The Michigan Department of Corrections has levied a $98,000 fine against Aramark, the private food vendor that the Snyder administration awarded the contract to last year, in spite of numerous problems reported with the company in other states. Among the list of violations cited in Michigan are multiple instances of improper contact between Aramark employees and inmates — including physical contact. The vendor also made unauthorized food substitutions and did not prepare enough meals.
(Update: The Detroit Free Press reports that an Aramark worker was arrested on March 19, 2014, just a week after the private vendor was cited and fined for numerous violations. The worker was nabbed for smuggling two large bags of pot into the Cotton prison in Jackson. This offense was not included in the violations that triggered the fine.)
At the time the controversial contract was awarded, Gov. Snyder said this of his decision to go ahead with the private vendor:
“We went through an extensive process to look at doing it in-house versus looking to the outside,” Gov. Rick Snyder said Wednesday morning on WJR-AM 760 in Detroit. “I believe in competitive bidding — versus privatization — but we went through a competitive bidding process and we found a good answer. It will save us money and hopefully provide better service.”
Last year, the Michigan Department of Corrections had decided to reverse its decision not to privatize prison food service after GOP lawmakers questioned the bidding process. They tentatively awarded the contract to Aramark. Republican lawmakers re-crunched the numbers to their own liking producing an outcome that favored Aramark over public workers. AFSCME Council 25, which represents the 373 union workers that lost their jobs, told The Detroit News that the legislature “cooked the books”:
The American Federation of State, County and Municipal Employees Council 25, which represents about 38 unionized food service supervisors, plans to challenge the contract recommendation to the board, union lobbyist Nick Ciaramitaro said.
Ciaramitaro questioned the savings estimate since the state spends about $2 a day to feed a prisoner, and the food service workers have dual roles as trained as corrections officers.
“We’re now allowing an outside vendor to come in and pretend that they’re saving money because not every prisoner eats every meal,” Ciaramitaro said. “They cook the books to show a one-time savings.”
A Detroit Free Press article supported Ciaramitaro’s claim:
A 2007 report by the Florida Department of Corrections Bureau of Internal Audit found that a large number of prisoners stopped showing up for meals after Aramark took over the contract, creating a windfall for the vendor and reducing the value of the services provided without a proportionate decrease in … rates charged to the department.

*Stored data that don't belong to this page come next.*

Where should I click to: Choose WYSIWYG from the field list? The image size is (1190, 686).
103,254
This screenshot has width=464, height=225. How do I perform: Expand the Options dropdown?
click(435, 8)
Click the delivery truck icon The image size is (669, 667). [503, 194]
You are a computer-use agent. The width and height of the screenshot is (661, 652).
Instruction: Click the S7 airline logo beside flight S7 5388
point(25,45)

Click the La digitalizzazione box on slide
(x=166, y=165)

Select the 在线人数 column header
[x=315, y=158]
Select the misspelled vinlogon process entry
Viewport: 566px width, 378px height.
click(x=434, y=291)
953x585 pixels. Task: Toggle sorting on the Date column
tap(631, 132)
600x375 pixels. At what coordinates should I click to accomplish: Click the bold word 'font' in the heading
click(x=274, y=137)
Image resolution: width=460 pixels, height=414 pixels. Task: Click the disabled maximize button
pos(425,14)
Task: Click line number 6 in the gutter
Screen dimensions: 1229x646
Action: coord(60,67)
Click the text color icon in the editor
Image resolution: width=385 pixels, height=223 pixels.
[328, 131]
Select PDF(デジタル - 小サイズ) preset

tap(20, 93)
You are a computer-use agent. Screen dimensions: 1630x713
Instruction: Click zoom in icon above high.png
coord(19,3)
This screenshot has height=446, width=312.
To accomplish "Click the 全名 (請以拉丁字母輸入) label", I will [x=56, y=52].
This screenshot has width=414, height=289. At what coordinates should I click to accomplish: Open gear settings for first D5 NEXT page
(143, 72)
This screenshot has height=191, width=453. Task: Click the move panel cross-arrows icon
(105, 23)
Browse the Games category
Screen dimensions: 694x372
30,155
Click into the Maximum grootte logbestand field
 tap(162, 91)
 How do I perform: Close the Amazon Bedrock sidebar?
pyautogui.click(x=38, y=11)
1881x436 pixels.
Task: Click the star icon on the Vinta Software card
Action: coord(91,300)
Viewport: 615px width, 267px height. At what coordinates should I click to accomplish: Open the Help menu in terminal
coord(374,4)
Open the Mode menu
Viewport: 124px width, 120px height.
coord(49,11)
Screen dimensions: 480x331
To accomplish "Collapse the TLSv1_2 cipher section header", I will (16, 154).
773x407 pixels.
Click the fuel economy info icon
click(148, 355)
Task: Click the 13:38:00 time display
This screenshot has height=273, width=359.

In 2008, Florida cited Aramark in an audit for withholding food and over-billing, and the contract was severed when Aramark refused to improve their standards. A year later, Kentucky officials claimed that a food shortage under Aramark sparked a riot at one of their facilities. A 2010 audit of Aramark in Kentucky identified food skimping, problems with food safety, over-billing, and poor record keeping.
In spite of their history, Snyder gave approval for this company to provide food service in Michigan, signing a $145 million, three-year contract with Aramark.
Let’s hope the contract has a termination provision.